In the beginning, there was the break. DJ Kool Herc discovered the magic of repeating the funkiest instrumental breakdowns from popular rock, soul, and disco albums of the day, turning five seconds of The Incredible Bongo Band’s “Apache” into a irresistible sonic background that gave space for b-boys to breakdance and MCs to spit rhymes. As hip-hop progressed the technology around sampling breaks got more sophisticated, culminating in the complicated sound collages of the Bomb Squad and the Dust Brothers. Right about the time sampling hit its creative peak with “Paul’s Boutique” and “It Takes A Nation of Millions,” a series of lawsuits served put stifling constraints on the practice of borrowing seconds of another artist’s music.

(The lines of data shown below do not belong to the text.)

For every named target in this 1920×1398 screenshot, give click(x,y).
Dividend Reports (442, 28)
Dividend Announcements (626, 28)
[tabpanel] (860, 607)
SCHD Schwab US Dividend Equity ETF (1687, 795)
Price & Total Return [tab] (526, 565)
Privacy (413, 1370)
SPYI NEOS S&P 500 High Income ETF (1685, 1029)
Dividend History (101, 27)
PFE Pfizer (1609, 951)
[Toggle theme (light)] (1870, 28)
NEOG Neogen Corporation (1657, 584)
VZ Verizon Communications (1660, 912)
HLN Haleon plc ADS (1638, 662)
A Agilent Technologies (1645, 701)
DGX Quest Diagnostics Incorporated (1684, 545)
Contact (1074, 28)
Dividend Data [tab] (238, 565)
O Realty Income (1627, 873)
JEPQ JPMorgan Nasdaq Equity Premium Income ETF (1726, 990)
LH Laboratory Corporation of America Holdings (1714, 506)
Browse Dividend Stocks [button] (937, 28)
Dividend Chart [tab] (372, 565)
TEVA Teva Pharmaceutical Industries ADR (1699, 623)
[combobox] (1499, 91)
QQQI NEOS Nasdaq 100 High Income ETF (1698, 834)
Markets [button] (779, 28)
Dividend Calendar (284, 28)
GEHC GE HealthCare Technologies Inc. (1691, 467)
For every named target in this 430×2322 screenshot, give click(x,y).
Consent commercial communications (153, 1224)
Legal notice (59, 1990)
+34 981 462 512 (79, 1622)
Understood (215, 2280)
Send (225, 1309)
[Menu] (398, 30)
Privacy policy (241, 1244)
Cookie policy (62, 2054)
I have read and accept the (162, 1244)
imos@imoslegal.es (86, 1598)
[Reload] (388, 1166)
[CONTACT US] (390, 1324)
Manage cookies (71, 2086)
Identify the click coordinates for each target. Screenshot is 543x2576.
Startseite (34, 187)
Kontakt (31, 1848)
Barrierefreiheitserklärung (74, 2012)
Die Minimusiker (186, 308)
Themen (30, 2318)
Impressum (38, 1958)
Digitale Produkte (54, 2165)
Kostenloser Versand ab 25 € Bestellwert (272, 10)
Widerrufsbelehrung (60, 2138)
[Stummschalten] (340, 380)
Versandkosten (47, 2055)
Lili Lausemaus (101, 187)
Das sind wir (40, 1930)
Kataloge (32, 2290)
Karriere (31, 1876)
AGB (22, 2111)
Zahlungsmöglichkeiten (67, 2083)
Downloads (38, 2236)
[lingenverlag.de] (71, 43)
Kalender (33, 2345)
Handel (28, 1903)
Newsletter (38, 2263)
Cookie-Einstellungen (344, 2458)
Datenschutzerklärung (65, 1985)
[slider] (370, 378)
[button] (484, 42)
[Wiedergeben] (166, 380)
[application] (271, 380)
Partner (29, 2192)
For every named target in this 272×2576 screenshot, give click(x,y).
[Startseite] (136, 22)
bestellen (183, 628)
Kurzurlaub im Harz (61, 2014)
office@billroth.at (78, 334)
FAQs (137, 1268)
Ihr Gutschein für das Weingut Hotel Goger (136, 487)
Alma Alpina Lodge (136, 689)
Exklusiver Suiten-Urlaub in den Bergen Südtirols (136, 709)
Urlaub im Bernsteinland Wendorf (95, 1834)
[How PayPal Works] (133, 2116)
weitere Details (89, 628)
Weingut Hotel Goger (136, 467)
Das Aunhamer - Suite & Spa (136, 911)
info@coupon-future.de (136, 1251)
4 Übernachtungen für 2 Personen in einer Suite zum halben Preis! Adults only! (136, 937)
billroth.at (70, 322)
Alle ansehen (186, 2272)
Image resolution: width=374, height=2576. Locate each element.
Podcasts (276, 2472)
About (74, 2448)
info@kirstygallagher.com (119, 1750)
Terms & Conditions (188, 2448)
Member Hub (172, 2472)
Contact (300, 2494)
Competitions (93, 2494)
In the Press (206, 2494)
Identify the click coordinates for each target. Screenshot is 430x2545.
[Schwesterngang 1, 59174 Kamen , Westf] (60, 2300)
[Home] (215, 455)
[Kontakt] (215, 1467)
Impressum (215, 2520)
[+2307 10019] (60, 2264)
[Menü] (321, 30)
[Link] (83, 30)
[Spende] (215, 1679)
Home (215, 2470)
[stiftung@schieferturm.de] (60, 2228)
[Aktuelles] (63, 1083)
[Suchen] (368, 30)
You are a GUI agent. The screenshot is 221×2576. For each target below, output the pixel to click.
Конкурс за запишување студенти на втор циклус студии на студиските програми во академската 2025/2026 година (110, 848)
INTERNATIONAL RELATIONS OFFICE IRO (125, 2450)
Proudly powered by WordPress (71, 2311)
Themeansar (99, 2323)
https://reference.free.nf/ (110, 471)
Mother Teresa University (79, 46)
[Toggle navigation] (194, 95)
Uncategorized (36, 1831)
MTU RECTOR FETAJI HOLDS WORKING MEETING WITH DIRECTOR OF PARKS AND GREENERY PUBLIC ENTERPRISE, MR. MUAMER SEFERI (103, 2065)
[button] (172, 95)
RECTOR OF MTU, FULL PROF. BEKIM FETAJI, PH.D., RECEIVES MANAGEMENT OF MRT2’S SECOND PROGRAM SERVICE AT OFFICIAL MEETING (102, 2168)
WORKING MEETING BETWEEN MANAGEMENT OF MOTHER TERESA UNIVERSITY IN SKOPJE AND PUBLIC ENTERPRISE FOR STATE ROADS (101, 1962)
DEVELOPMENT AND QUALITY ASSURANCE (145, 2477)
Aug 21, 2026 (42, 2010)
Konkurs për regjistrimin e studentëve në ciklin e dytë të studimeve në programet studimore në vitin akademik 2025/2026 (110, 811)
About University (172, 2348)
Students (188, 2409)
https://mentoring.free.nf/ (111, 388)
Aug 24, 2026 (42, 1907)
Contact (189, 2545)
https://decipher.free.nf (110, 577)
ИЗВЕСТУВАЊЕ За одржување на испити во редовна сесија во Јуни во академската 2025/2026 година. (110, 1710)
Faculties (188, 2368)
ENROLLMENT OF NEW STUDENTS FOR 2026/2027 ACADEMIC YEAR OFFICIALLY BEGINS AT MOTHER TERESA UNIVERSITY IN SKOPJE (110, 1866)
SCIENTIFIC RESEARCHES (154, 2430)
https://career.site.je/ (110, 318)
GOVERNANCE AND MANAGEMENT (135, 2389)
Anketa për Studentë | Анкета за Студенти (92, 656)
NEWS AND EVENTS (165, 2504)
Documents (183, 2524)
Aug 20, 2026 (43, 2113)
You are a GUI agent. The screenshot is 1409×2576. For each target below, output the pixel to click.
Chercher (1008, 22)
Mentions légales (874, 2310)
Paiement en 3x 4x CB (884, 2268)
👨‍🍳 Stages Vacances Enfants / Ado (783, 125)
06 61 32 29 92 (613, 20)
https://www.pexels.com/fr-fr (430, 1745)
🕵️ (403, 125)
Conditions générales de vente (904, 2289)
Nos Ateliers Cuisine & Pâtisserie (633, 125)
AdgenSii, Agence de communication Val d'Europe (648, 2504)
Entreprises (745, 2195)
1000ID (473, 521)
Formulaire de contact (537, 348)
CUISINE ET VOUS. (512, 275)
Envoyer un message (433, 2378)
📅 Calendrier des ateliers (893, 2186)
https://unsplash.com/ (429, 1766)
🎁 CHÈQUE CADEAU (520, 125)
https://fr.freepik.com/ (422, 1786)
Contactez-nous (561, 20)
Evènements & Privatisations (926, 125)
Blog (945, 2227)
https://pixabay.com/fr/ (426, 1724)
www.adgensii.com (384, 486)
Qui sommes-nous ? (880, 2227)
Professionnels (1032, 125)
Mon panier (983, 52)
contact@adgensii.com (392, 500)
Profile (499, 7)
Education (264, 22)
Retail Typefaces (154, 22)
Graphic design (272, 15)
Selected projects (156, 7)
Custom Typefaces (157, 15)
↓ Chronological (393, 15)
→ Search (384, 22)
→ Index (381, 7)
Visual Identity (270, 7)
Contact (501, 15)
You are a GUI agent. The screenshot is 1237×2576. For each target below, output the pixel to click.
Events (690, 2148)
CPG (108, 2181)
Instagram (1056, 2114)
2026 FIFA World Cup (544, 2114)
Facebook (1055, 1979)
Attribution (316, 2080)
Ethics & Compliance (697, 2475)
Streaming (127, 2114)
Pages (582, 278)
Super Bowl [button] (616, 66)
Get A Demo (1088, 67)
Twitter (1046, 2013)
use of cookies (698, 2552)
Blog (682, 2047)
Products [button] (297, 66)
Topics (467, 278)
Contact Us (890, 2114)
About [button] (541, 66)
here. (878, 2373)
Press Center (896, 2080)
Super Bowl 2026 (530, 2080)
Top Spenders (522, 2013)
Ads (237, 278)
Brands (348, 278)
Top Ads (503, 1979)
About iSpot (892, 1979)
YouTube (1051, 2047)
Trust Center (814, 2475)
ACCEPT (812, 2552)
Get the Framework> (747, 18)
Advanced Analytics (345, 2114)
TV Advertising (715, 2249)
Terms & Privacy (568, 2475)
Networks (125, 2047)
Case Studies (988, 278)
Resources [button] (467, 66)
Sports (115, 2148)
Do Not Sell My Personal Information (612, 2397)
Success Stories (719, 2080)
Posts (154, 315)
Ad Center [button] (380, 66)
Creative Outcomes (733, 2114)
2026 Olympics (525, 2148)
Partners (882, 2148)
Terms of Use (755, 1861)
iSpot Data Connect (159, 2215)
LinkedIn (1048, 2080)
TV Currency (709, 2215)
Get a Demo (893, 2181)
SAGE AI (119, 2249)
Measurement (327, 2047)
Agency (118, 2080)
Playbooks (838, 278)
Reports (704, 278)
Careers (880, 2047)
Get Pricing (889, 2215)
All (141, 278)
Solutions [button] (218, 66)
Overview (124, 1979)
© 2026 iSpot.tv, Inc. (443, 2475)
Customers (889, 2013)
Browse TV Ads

Today the break is no longer king. It’s too expensive to sample even moderately well-known stuff, and most of those songs have been mined to death already. While there are still producers who can flip a sample and make it sound interesting and vibrant, more and more beats based on old funk breaks sound nostalgic or old-fashioned. The past twenty years has seen hip-hop production straying from MPCs and Chic 12 inches, and instead turning to synthesizers and electronic music.
Few producers have been able to balance electronic music and hip-hop as well as New Jersey native Mike Volpe, aka Clams Casino. His cinematic beats for ASAP Rocky, Soulja Boy and Lil B have made those artists a force to be reckoned with. He released this instrumental mixtape last year to give listeners an idea of what he’s capable of.
Clams Casino’s beats are best described as ghetto ambient. He uses etherial synthesizers and female vocal samples to create sonic landscapes that recall the Blade Runner soundtrack, Boards of Canada, and other atmospheric electronic production. He combines that with drums straight out of the Mannie Fresh handbook: rattling snares, ticking hi-hats, booming bass. The end result is music that is both pretty and banging, combining the best elements of hip-hop and electronic music.
The instrumental for Lil B’s “Real Shit from a Real Nigga” and Squadda B’s “I’m Official” have hi-hats and snares that are straight Dirty South, layered on top of keyboards that could be on a relaxation CD. “Brainwash By London” would be an ambient track if not for the snap beat, which gives the whole thing a sinister feel. The Main Attrakionz “Illest Allive” is 90s electronica with echoing drums and a Bjork sample. It recalls DJ Shadow’s early work, and Shadow is probably an influence on Clams Casino.
The craziest thing about Clams Casino’s beats is how well they pair with street rap. Taken on their own, as on this mixtape, they are beautiful with an edge of danger. With ASAP or Lil B rapping over them, they sound as natural to street rap as weed and rims. Clams Casino’s hybrid beats point to one possible direction for hip-hop to pursue in order to stay interesting and relevant. This music may not have the funky immediacy of a well-flipped James Brown break, but it shows the same resourcefulness and ingenuity.